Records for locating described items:
*****

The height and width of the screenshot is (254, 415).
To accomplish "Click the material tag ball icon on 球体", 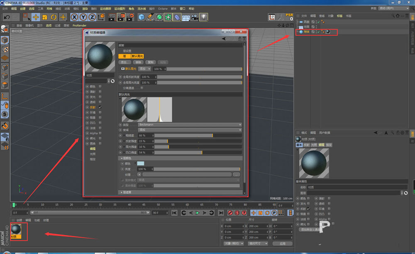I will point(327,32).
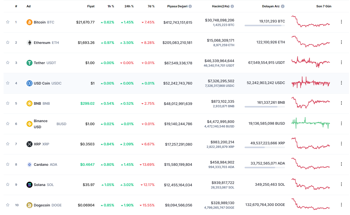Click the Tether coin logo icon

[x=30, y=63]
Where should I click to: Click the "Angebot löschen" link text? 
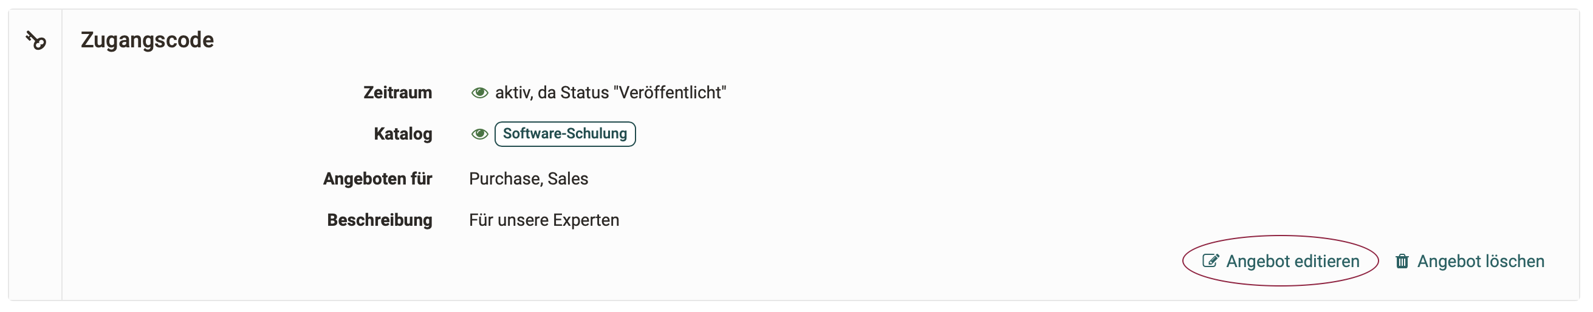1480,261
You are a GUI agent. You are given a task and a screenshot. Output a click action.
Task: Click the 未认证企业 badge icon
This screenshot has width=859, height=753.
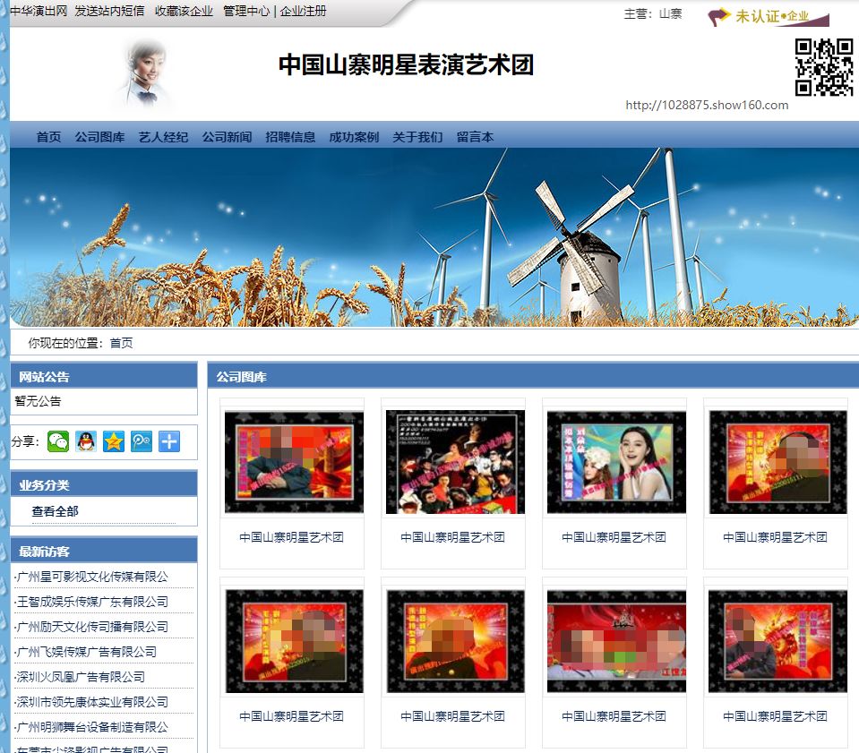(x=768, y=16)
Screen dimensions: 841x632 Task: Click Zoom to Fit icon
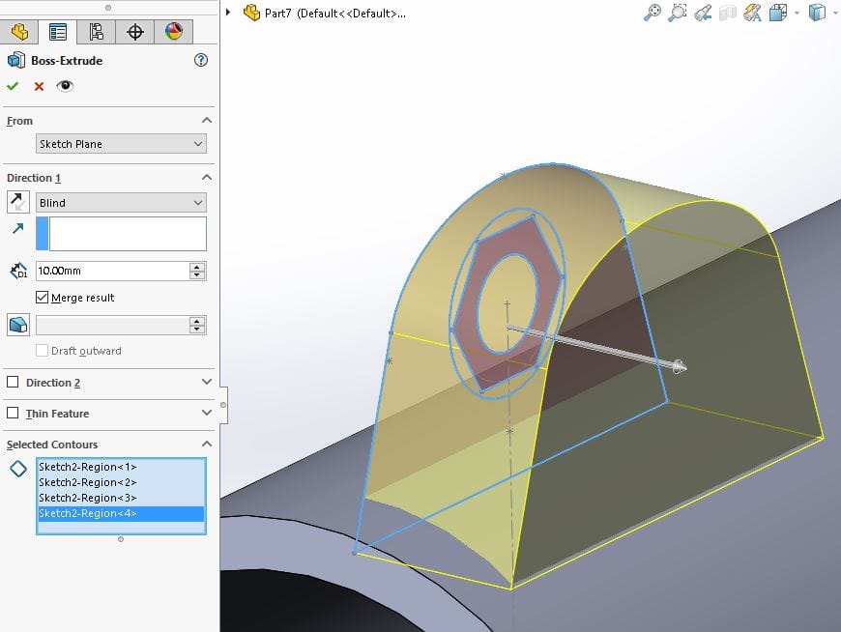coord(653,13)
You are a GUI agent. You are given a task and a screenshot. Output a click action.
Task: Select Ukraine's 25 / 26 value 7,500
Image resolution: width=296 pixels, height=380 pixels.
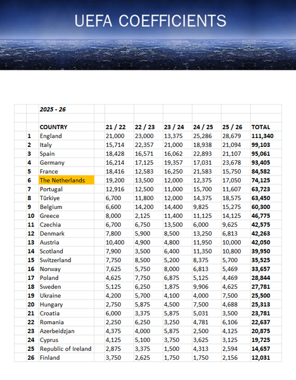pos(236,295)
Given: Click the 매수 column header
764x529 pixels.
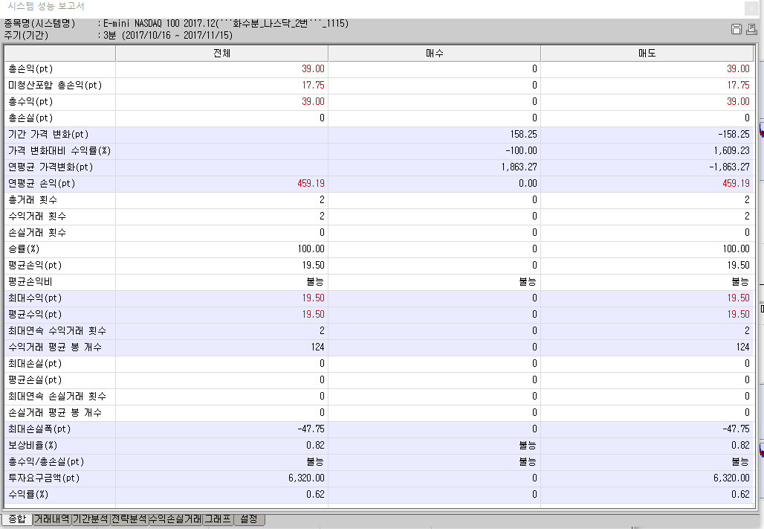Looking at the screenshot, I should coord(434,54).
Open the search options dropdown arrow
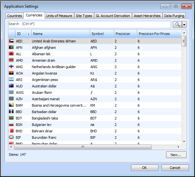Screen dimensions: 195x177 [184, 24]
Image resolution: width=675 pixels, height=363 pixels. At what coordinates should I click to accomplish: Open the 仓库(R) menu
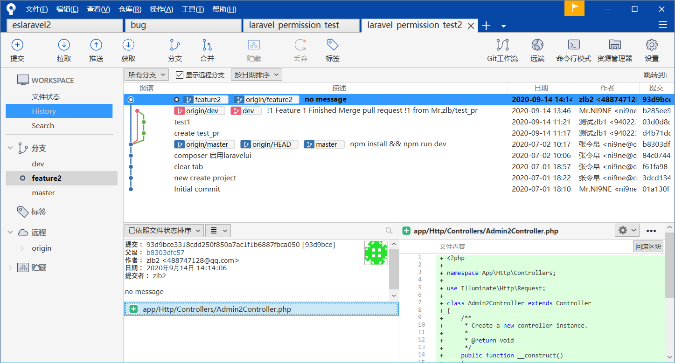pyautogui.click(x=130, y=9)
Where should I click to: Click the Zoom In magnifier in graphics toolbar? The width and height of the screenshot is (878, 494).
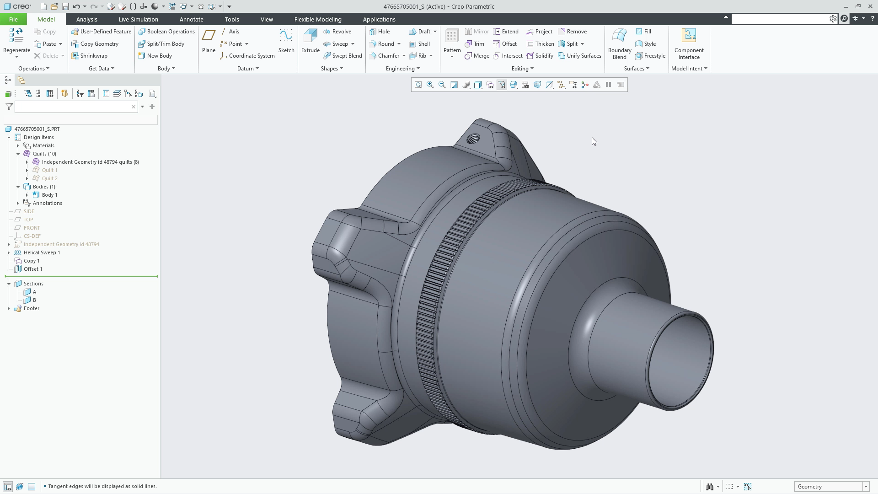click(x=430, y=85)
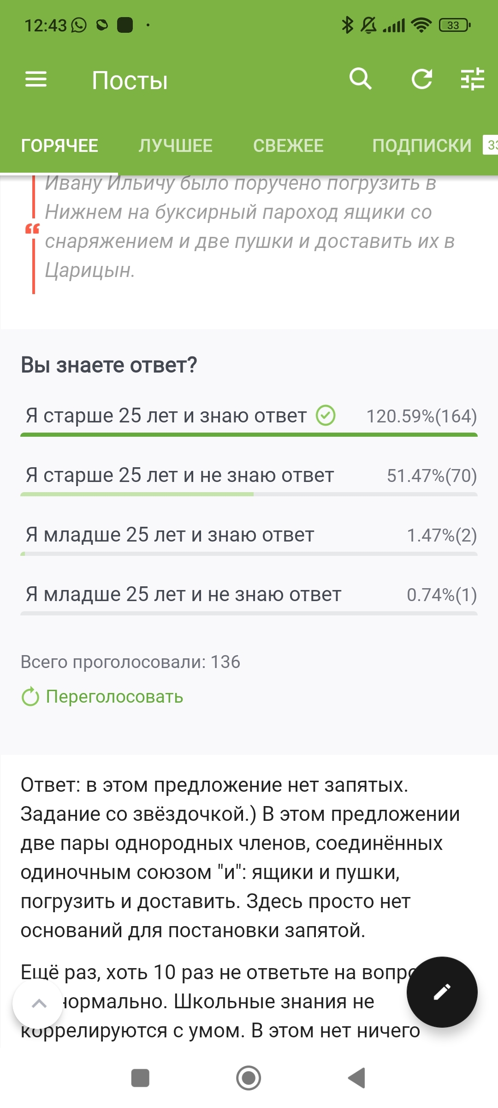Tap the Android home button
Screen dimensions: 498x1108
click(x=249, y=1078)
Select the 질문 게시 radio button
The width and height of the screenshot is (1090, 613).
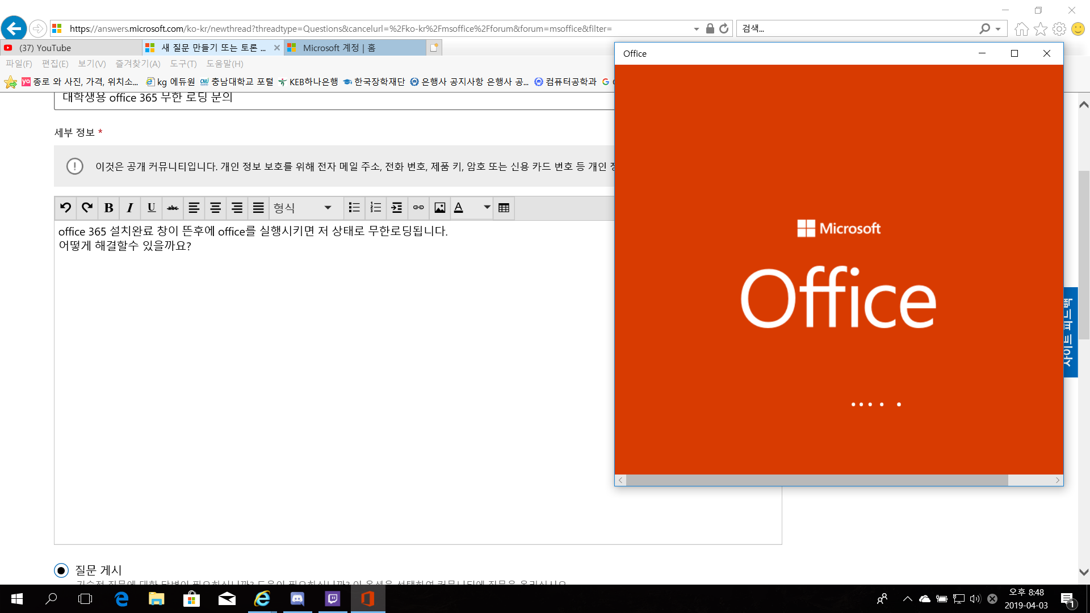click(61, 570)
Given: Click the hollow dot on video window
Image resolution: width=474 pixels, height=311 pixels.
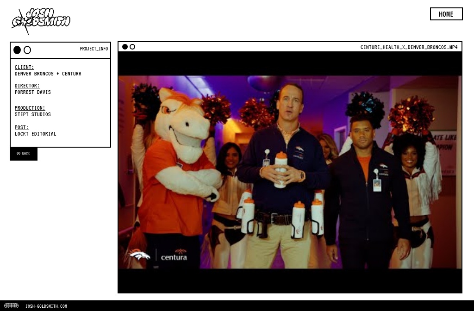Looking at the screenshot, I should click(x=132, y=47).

*****

**SET TASK**: Report every line of the records that contains the word "Zoom", copying each such line in full.

**SOLUTION TO THIS PROBLEM**:
Screen dimensions: 841x632 Task: Click Zoom to Fit icon
Where should I click to: Click the Zoom In magnifier in graphics toolbar? The width and height of the screenshot is (878, 494).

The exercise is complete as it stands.